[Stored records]
-- Opening Marker --
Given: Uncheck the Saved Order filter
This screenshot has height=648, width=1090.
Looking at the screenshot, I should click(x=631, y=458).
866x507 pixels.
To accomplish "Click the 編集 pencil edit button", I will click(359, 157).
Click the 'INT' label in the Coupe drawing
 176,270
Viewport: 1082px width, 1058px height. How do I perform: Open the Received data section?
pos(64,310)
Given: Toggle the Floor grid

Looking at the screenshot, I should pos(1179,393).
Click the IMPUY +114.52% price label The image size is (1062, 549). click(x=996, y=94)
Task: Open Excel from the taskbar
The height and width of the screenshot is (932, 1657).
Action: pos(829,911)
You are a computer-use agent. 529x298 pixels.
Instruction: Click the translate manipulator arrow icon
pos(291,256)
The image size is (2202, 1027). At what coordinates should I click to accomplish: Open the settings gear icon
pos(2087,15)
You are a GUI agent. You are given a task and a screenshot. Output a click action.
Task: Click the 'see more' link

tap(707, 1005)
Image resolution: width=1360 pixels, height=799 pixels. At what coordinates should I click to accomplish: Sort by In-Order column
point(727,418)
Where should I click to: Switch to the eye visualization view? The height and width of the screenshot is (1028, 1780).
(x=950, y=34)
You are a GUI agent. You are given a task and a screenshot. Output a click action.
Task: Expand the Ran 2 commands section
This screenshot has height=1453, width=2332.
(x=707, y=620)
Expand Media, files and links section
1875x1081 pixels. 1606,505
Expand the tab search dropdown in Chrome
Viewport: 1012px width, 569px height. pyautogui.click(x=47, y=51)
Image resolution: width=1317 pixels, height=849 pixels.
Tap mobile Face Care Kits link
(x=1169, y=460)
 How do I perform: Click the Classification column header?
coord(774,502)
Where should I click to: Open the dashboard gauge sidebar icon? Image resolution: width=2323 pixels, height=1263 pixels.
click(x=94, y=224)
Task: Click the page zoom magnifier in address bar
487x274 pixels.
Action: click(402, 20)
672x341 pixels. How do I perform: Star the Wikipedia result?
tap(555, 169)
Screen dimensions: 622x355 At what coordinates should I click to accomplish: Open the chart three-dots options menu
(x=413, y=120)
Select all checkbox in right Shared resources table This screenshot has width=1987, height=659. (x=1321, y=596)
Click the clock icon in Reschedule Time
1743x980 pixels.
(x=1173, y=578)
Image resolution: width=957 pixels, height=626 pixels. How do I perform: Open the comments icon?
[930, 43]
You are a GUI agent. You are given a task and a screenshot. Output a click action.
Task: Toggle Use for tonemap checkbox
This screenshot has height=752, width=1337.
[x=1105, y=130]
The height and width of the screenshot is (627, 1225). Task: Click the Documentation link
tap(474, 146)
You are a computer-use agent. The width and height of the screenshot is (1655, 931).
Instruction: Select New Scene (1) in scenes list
-- Closing Marker --
Copy out the full set of records precisely, leaving nothing out.

Given: Uncheck the Saved Order filter
This screenshot has height=648, width=1090.
Looking at the screenshot, I should click(x=631, y=458).
866x507 pixels.
To accomplish "Click the 編集 pencil edit button", I will click(359, 157).
Click the 'INT' label in the Coupe drawing
 176,270
Viewport: 1082px width, 1058px height. How do I perform: Open the Received data section?
pos(64,310)
Given: Toggle the Floor grid

Looking at the screenshot, I should pos(1179,393).
Click the IMPUY +114.52% price label The image size is (1062, 549). click(x=996, y=94)
Task: Open Excel from the taskbar
The height and width of the screenshot is (932, 1657).
Action: pos(829,911)
You are a computer-use agent. 529x298 pixels.
Instruction: Click the translate manipulator arrow icon
pos(291,256)
The image size is (2202, 1027). At what coordinates should I click to accomplish: Open the settings gear icon
pos(2087,15)
You are a GUI agent. You are given a task and a screenshot. Output a click action.
Task: Click the 'see more' link

tap(707, 1005)
Image resolution: width=1360 pixels, height=799 pixels. At what coordinates should I click to accomplish: Sort by In-Order column
point(727,418)
Where should I click to: Switch to the eye visualization view? The height and width of the screenshot is (1028, 1780).
(x=950, y=34)
You are a GUI agent. You are given a task and a screenshot. Output a click action.
Task: Expand the Ran 2 commands section
This screenshot has height=1453, width=2332.
(x=707, y=620)
Expand Media, files and links section
1875x1081 pixels. 1606,505
Expand the tab search dropdown in Chrome
Viewport: 1012px width, 569px height. pyautogui.click(x=47, y=51)
Image resolution: width=1317 pixels, height=849 pixels.
Tap mobile Face Care Kits link
(x=1169, y=460)
 How do I perform: Click the Classification column header?
coord(774,502)
Where should I click to: Open the dashboard gauge sidebar icon? Image resolution: width=2323 pixels, height=1263 pixels.
click(x=94, y=224)
Task: Click the page zoom magnifier in address bar
487x274 pixels.
Action: click(402, 20)
672x341 pixels. How do I perform: Star the Wikipedia result?
tap(555, 169)
Screen dimensions: 622x355 At what coordinates should I click to accomplish: Open the chart three-dots options menu
(x=413, y=120)
Select all checkbox in right Shared resources table This screenshot has width=1987, height=659. (x=1321, y=596)
Click the clock icon in Reschedule Time
1743x980 pixels.
(x=1173, y=578)
Image resolution: width=957 pixels, height=626 pixels. How do I perform: Open the comments icon?
[930, 43]
You are a GUI agent. You are given a task and a screenshot. Output a click action.
Task: Toggle Use for tonemap checkbox
This screenshot has height=752, width=1337.
[x=1105, y=130]
The height and width of the screenshot is (627, 1225). Task: Click the Documentation link
tap(474, 146)
You are a computer-use agent. The width and height of the screenshot is (1655, 931).
Instruction: Select New Scene (1) in scenes list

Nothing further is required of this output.